Thoughtfully on the lyric sheet, the 3 guys in The Jet Age have provided what their influences were on each track -- opener "I Can't Turn Around" lists no influence as if to modestly highlight their own sound -- and some of these are helpful in adjusting to the new colors in the Jet Age palette.
To list The Who on "Free Ride" is sort of a no-brainer; these guys are huge fans of The Who and not for nothing is Tischler shown reading a Townshend book in that pic up there. But, in this case, it's a specific nod to what inspired another standout cut on this record. The Jet Age are filtering the pieces of a classic Who cut like "Naked Eye" into something new. "Free Ride" is a fantastic song and it enters another stratosphere entirely when Pete Nuwayser goes reliably apeshit on the kit. When Mike Myers inevitably makes a silly Keith Moon bio-pic, maybe Nuwayser can be the guy on the soundtrack actually playing the drums while Wayne Campbell mimes like Moonie?
A few pics from the last concert I saw in D.C. before my move to Hong Kong: The Jet Age in December 2011 (with Deathfix opening up -- their second ever gig!)...
"Like A Bell" has a hint of The Faces, yes, but it also softens the hard edges of earlier Jet Age tunes. At once familiar and somehow different, as an album closer it points in yet another new direction for the band.
But next to "Music", I keep going back to "Horizon Burns". Referring back to the lyric sheet, I don't quite hear The Verlaines on this one, but maybe there is a bit of Tischler's earlier The Hurricane Lamps here. Sounds more to me like Grant Hart making New Day Rising-era Husker Du do a cover of an early Talking Heads tune. Whatever the influences, it's a scorcher of a cut. I can't wait to hear them do this live when they tour.

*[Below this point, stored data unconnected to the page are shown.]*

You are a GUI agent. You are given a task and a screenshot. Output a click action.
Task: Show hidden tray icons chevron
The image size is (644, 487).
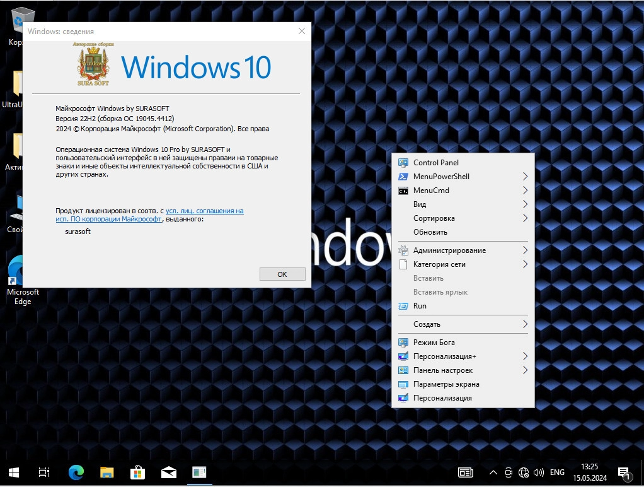pos(493,472)
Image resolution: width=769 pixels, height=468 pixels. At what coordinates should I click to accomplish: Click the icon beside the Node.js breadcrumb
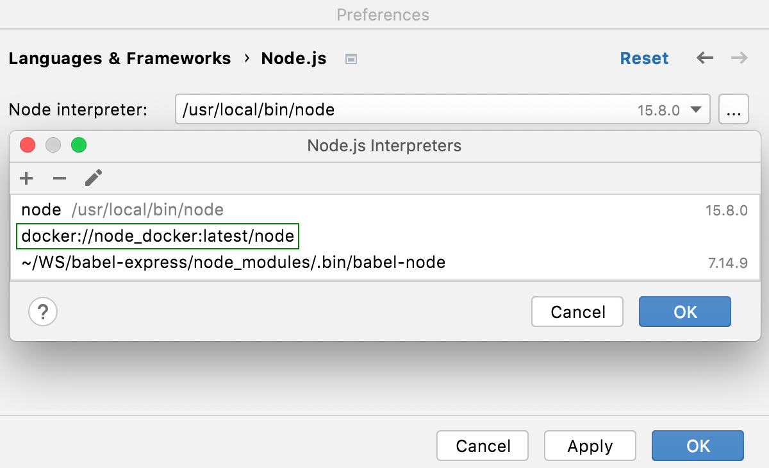tap(350, 58)
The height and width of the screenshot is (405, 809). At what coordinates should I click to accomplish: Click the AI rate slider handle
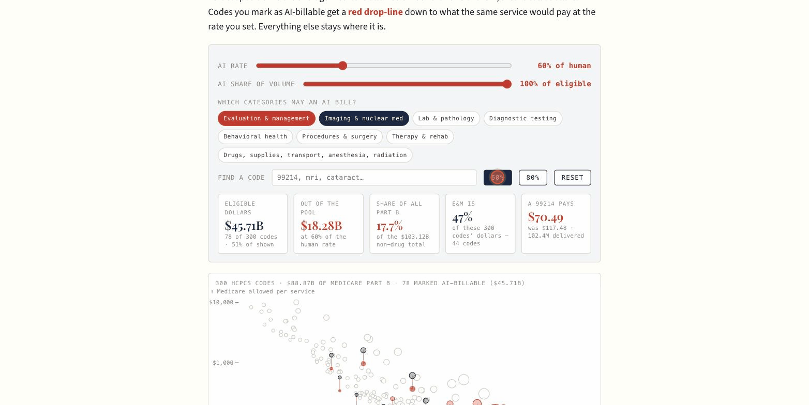click(342, 66)
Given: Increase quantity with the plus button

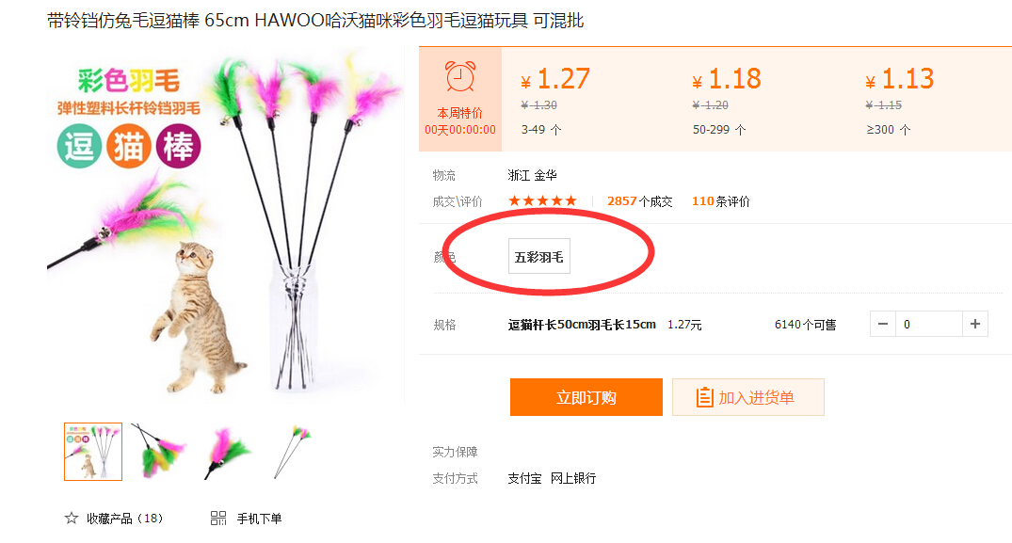Looking at the screenshot, I should pos(975,324).
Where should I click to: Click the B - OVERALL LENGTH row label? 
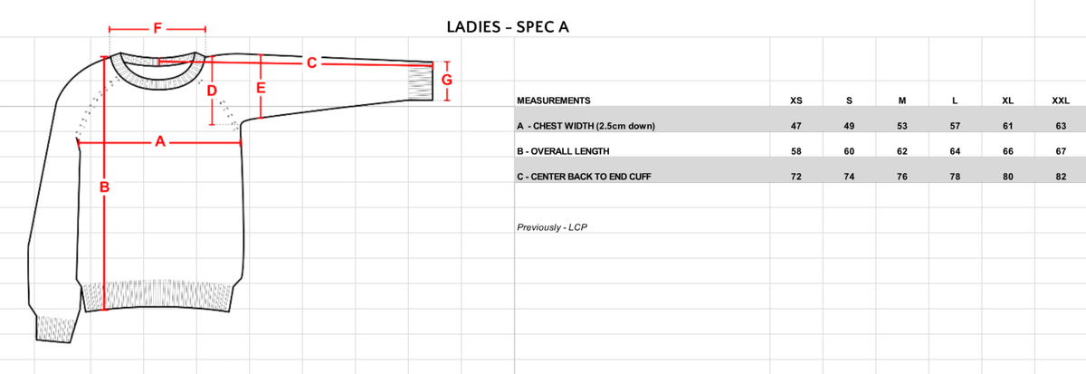pyautogui.click(x=562, y=151)

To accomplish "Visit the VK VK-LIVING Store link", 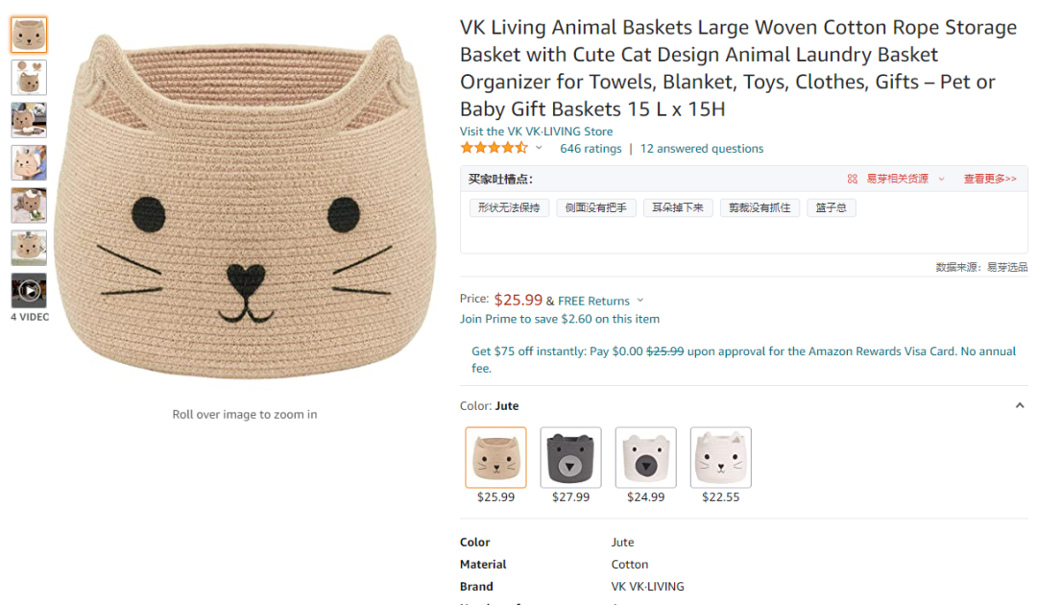I will coord(537,131).
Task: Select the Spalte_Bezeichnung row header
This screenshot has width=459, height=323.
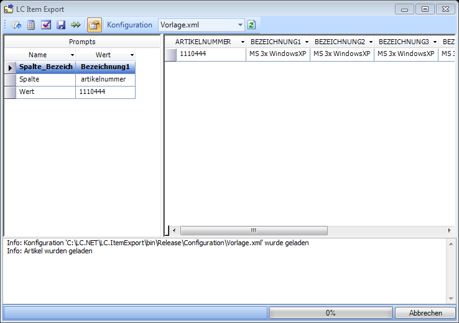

Back in my review of the last Dot Dash record -- a band whose debut was produced by The Jet Age's Eric Tischler -- I tried to stress how I preferred a solid collection of individual cuts over most concept albums. By that standard, Jukebox Memoir is a masterpiece in the Jet Age catalog. That's not to slight the earlier concept album structure of their previous records but to stress the ease of mastering diverse styles that The Jet Age have shown here.
Jukebox Memoir is more Odds And Sods than Quadrophenia, to refer back to a clear fave of Tischler and his crew. And that's not necessarily a bad thing when you think about it. If this set of songs doesn't tell a story of suburban angst like Domestic Disturbances did, it instead catalogs the wide range of influences that shaped these guys who grew up -- like me -- in an era of great music.
And for even attempting to pay tribute to D.C.'s go-go scene, these guys get enormous props.
The ultimate mix-tape as played by a D.C. area indie band, this new record from The Jet Age is sure to have something to engage old fans and new followers.